Exercise instructions:
Please copy every line from the following entries in which the word "Expand" appears.

Exercise data:
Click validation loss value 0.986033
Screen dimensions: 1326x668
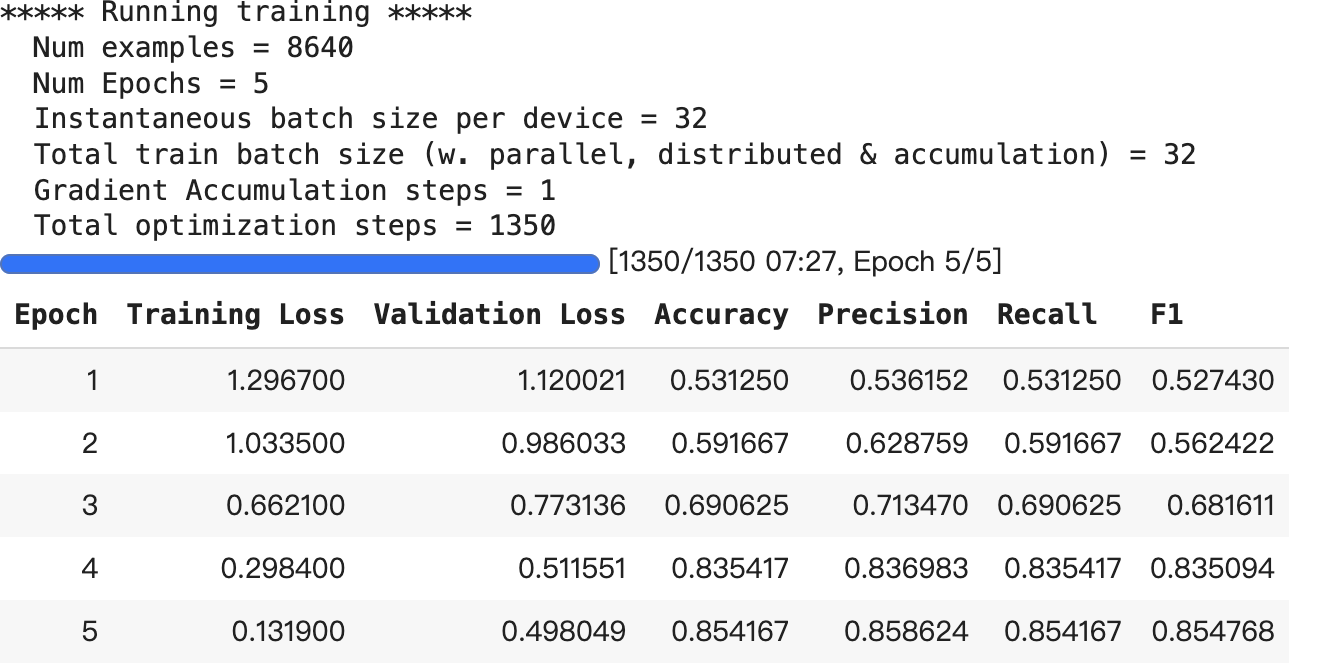(564, 443)
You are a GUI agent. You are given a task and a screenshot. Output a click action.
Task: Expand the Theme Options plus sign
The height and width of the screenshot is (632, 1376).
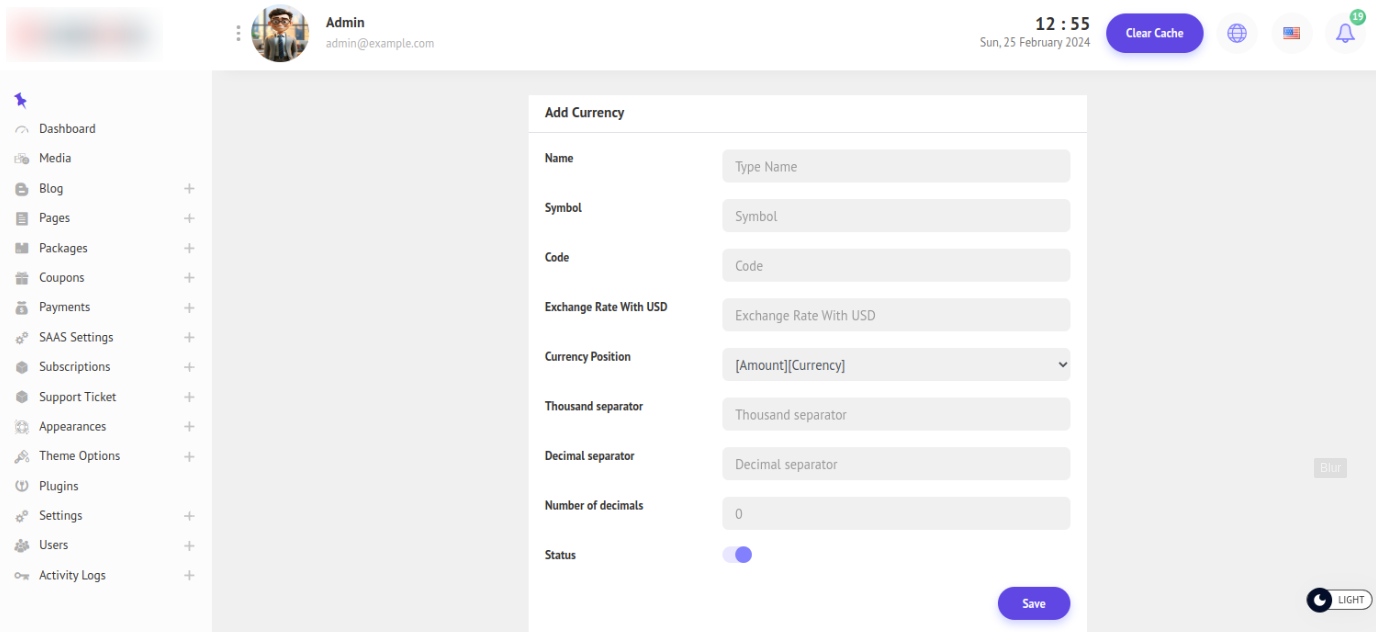(189, 456)
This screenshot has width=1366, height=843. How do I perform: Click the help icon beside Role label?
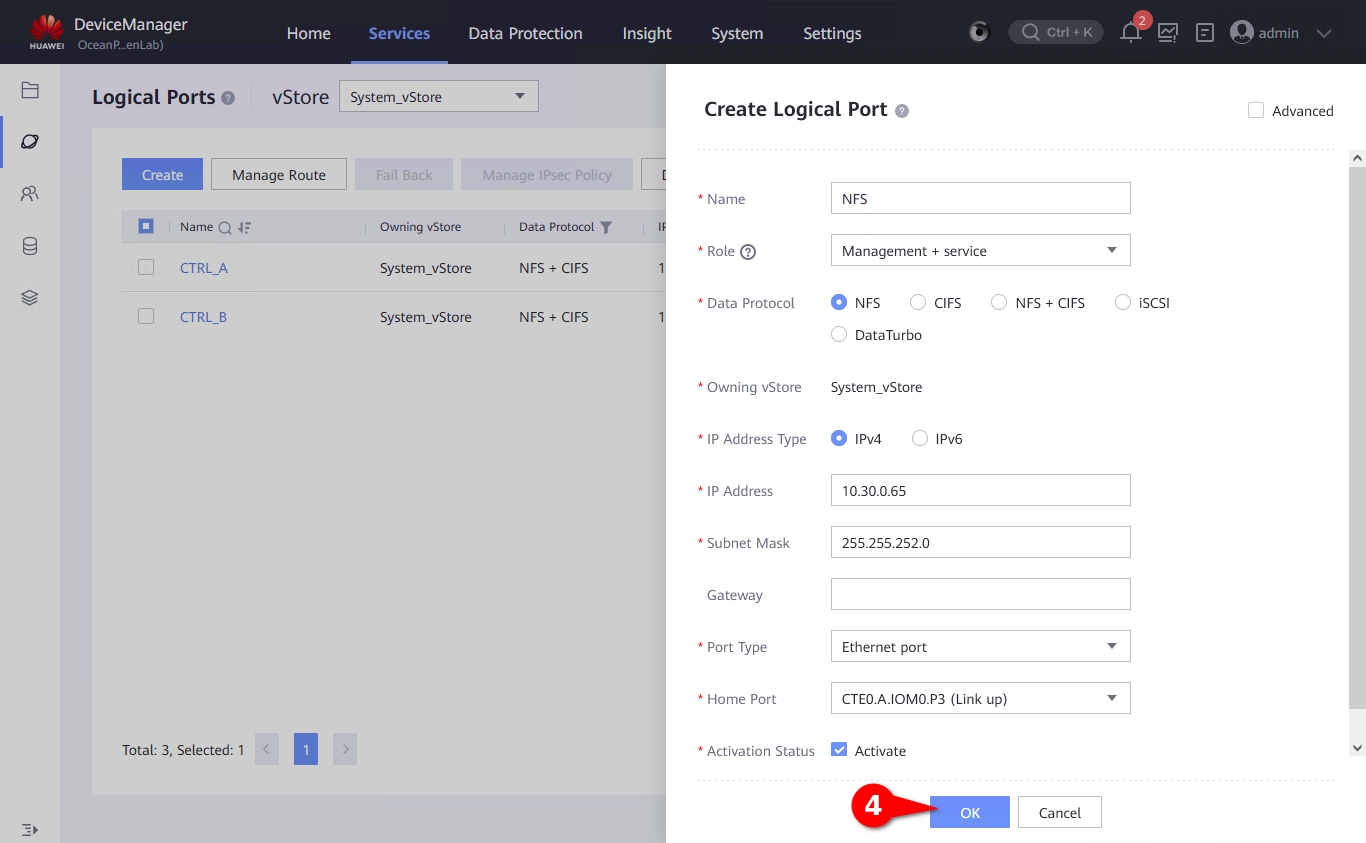click(747, 252)
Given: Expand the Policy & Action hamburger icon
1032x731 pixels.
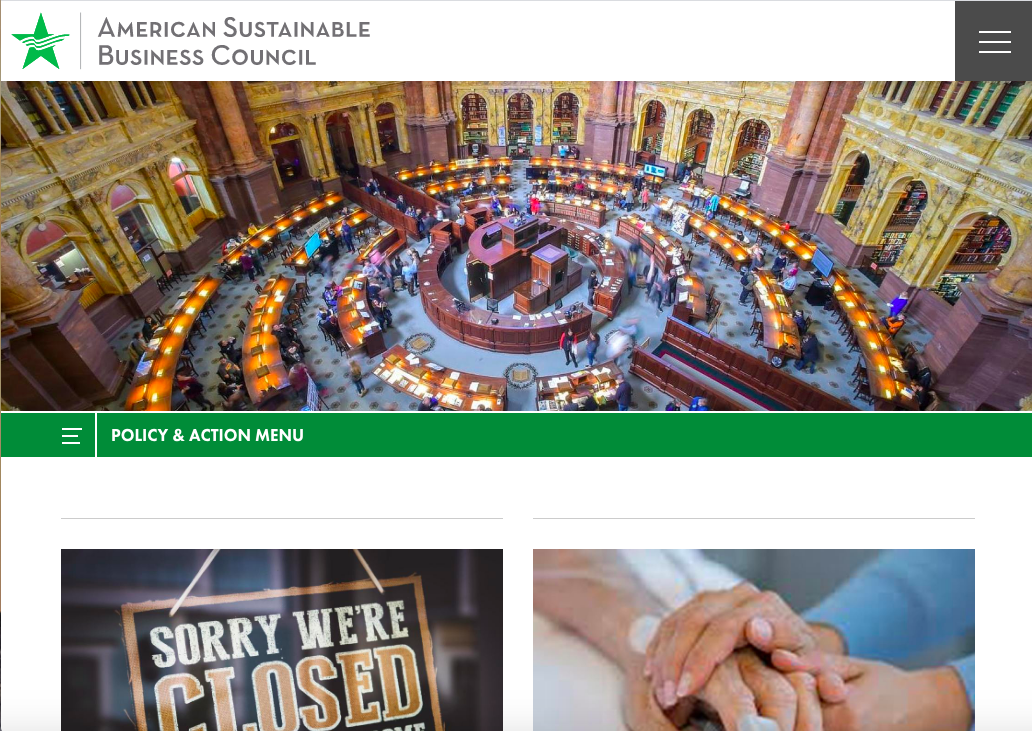Looking at the screenshot, I should 71,435.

Response to this task:
Task: Expand the Theme Options plus sign
Given: Expand the Policy & Action hamburger icon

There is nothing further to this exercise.